→ Supplied records
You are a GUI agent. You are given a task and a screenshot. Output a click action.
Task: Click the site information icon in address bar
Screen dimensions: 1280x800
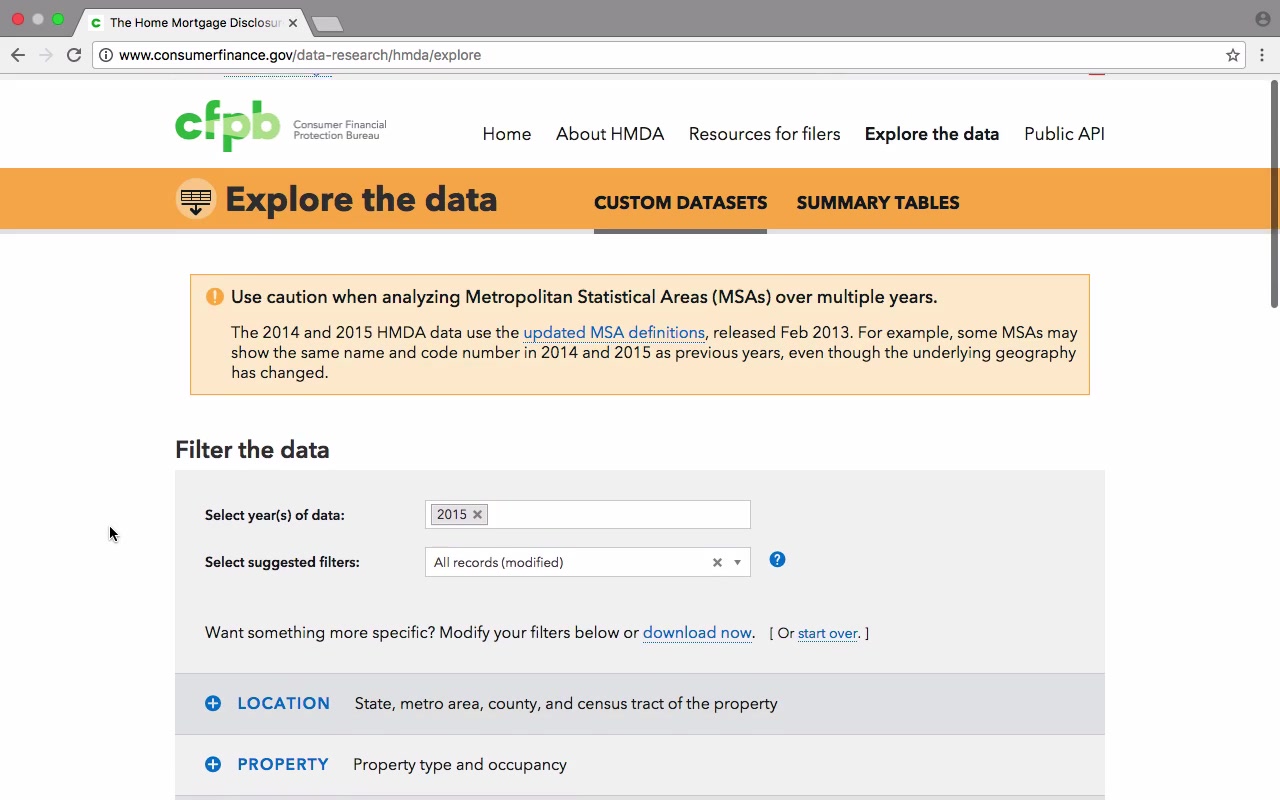pyautogui.click(x=106, y=55)
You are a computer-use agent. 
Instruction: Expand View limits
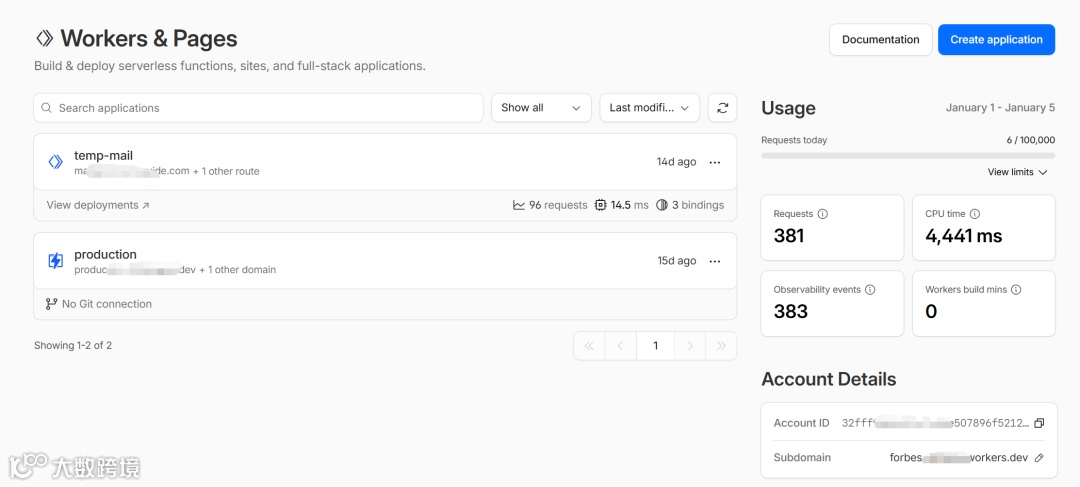(x=1017, y=172)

→ About this exercise
Return the entries above exactly, skipping any images.

→ Exercise output
You are a GUI agent. You are given a task and a screenshot. Output a click action.
Task: Click the site information icon in address bar
Screen dimensions: 1280x800
pyautogui.click(x=106, y=55)
You are a computer-use agent. 
Instruction: Expand View limits
(x=1017, y=172)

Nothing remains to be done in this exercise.